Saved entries
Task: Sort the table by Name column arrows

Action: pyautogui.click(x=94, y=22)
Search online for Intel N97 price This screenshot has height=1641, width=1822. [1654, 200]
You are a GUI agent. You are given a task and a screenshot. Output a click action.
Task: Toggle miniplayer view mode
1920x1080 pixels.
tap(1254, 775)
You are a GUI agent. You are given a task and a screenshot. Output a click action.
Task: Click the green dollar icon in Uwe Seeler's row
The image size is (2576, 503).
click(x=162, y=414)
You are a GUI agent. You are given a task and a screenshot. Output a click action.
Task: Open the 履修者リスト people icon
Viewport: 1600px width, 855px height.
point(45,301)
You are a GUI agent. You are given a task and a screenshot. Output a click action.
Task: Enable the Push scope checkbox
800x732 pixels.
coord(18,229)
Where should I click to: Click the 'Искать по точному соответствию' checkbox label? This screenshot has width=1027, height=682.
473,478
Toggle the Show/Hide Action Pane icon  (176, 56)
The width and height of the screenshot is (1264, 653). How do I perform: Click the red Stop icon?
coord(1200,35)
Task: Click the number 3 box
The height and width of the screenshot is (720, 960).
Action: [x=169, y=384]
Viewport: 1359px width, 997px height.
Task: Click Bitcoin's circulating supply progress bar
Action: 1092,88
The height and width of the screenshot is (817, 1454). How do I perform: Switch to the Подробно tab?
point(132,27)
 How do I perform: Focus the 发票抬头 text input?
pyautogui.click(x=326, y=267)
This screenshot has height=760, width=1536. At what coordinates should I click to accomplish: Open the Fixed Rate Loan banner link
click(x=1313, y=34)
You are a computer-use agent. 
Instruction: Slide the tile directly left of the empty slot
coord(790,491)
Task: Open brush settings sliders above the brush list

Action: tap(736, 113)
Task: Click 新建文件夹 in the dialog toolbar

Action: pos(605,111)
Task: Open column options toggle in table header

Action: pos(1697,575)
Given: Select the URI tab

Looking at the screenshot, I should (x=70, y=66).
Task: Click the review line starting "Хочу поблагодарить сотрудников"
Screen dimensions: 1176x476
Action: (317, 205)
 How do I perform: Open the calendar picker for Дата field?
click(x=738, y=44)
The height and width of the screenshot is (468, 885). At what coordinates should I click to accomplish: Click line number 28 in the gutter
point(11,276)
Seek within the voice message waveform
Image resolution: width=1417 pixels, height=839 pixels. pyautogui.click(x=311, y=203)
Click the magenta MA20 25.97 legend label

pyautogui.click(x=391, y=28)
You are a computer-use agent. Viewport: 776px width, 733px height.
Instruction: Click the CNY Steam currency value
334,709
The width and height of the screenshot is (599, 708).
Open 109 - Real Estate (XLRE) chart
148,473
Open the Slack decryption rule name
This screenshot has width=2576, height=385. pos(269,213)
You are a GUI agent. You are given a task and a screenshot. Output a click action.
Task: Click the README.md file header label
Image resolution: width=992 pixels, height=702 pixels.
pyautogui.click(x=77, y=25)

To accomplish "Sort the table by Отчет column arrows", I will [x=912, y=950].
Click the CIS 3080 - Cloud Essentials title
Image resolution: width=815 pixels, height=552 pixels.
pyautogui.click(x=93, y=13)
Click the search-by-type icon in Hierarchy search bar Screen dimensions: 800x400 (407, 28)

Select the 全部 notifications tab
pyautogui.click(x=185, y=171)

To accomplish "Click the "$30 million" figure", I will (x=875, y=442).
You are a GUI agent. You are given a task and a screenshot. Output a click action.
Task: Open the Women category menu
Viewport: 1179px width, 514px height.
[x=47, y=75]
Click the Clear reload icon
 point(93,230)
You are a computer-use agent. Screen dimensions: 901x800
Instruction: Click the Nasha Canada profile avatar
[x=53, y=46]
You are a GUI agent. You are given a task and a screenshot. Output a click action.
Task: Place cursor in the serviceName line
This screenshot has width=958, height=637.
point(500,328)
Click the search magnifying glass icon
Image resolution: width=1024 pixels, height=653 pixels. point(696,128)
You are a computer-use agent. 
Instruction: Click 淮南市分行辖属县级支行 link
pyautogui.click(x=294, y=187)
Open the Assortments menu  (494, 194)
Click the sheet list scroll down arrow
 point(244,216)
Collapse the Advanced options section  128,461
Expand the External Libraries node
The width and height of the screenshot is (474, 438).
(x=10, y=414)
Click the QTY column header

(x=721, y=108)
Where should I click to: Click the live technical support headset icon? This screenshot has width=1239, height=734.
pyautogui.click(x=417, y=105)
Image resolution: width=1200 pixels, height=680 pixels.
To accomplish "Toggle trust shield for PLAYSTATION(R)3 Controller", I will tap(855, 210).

→ **EXERCISE**: Repeat each entry word for word.

→ **EXERCISE ANSWER**:
Task: Sort the table by Name column arrows

Action: pyautogui.click(x=94, y=22)
Search online for Intel N97 price This screenshot has height=1641, width=1822. [1654, 200]
You are a GUI agent. You are given a task and a screenshot. Output a click action.
Task: Toggle miniplayer view mode
1920x1080 pixels.
tap(1254, 775)
You are a GUI agent. You are given a task and a screenshot. Output a click action.
Task: Click the green dollar icon in Uwe Seeler's row
The image size is (2576, 503).
click(x=162, y=414)
You are a GUI agent. You are given a task and a screenshot. Output a click action.
Task: Open the 履修者リスト people icon
Viewport: 1600px width, 855px height.
point(45,301)
You are a GUI agent. You are given a task and a screenshot. Output a click action.
Task: Enable the Push scope checkbox
800x732 pixels.
coord(18,229)
Where should I click to: Click the 'Искать по точному соответствию' checkbox label? This screenshot has width=1027, height=682.
473,478
Toggle the Show/Hide Action Pane icon  (176, 56)
The width and height of the screenshot is (1264, 653). How do I perform: Click the red Stop icon?
coord(1200,35)
Task: Click the number 3 box
The height and width of the screenshot is (720, 960).
Action: [x=169, y=384]
Viewport: 1359px width, 997px height.
Task: Click Bitcoin's circulating supply progress bar
Action: 1092,88
The height and width of the screenshot is (817, 1454). How do I perform: Switch to the Подробно tab?
point(132,27)
 How do I perform: Focus the 发票抬头 text input?
pyautogui.click(x=326, y=267)
This screenshot has height=760, width=1536. At what coordinates should I click to accomplish: Open the Fixed Rate Loan banner link
click(x=1313, y=34)
You are a computer-use agent. 
Instruction: Slide the tile directly left of the empty slot
coord(790,491)
Task: Open brush settings sliders above the brush list

Action: tap(736, 113)
Task: Click 新建文件夹 in the dialog toolbar

Action: pos(605,111)
Task: Open column options toggle in table header

Action: pos(1697,575)
Given: Select the URI tab

Looking at the screenshot, I should (x=70, y=66).
Task: Click the review line starting "Хочу поблагодарить сотрудников"
Screen dimensions: 1176x476
Action: (317, 205)
 How do I perform: Open the calendar picker for Дата field?
click(x=738, y=44)
The height and width of the screenshot is (468, 885). At what coordinates should I click to accomplish: Click line number 28 in the gutter
point(11,276)
Seek within the voice message waveform
Image resolution: width=1417 pixels, height=839 pixels. pyautogui.click(x=311, y=203)
Click the magenta MA20 25.97 legend label

pyautogui.click(x=391, y=28)
You are a computer-use agent. Viewport: 776px width, 733px height.
Instruction: Click the CNY Steam currency value
334,709
The width and height of the screenshot is (599, 708).
Open 109 - Real Estate (XLRE) chart
148,473
Open the Slack decryption rule name
This screenshot has width=2576, height=385. pos(269,213)
You are a GUI agent. You are given a task and a screenshot. Output a click action.
Task: Click the README.md file header label
Image resolution: width=992 pixels, height=702 pixels.
pyautogui.click(x=77, y=25)

To accomplish "Sort the table by Отчет column arrows", I will [x=912, y=950].
Click the CIS 3080 - Cloud Essentials title
Image resolution: width=815 pixels, height=552 pixels.
pyautogui.click(x=93, y=13)
Click the search-by-type icon in Hierarchy search bar Screen dimensions: 800x400 (407, 28)

Select the 全部 notifications tab
pyautogui.click(x=185, y=171)

To accomplish "Click the "$30 million" figure", I will (x=875, y=442).
You are a GUI agent. You are given a task and a screenshot. Output a click action.
Task: Open the Women category menu
Viewport: 1179px width, 514px height.
[x=47, y=75]
Click the Clear reload icon
 point(93,230)
You are a computer-use agent. Screen dimensions: 901x800
Instruction: Click the Nasha Canada profile avatar
[x=53, y=46]
You are a GUI agent. You are given a task and a screenshot. Output a click action.
Task: Place cursor in the serviceName line
This screenshot has width=958, height=637.
point(500,328)
Click the search magnifying glass icon
Image resolution: width=1024 pixels, height=653 pixels. point(696,128)
You are a computer-use agent. 
Instruction: Click 淮南市分行辖属县级支行 link
pyautogui.click(x=294, y=187)
Open the Assortments menu  (494, 194)
Click the sheet list scroll down arrow
 point(244,216)
Collapse the Advanced options section  128,461
Expand the External Libraries node
The width and height of the screenshot is (474, 438).
(x=10, y=414)
Click the QTY column header

(x=721, y=108)
Where should I click to: Click the live technical support headset icon? This screenshot has width=1239, height=734.
pyautogui.click(x=417, y=105)
Image resolution: width=1200 pixels, height=680 pixels.
To accomplish "Toggle trust shield for PLAYSTATION(R)3 Controller", I will tap(855, 210).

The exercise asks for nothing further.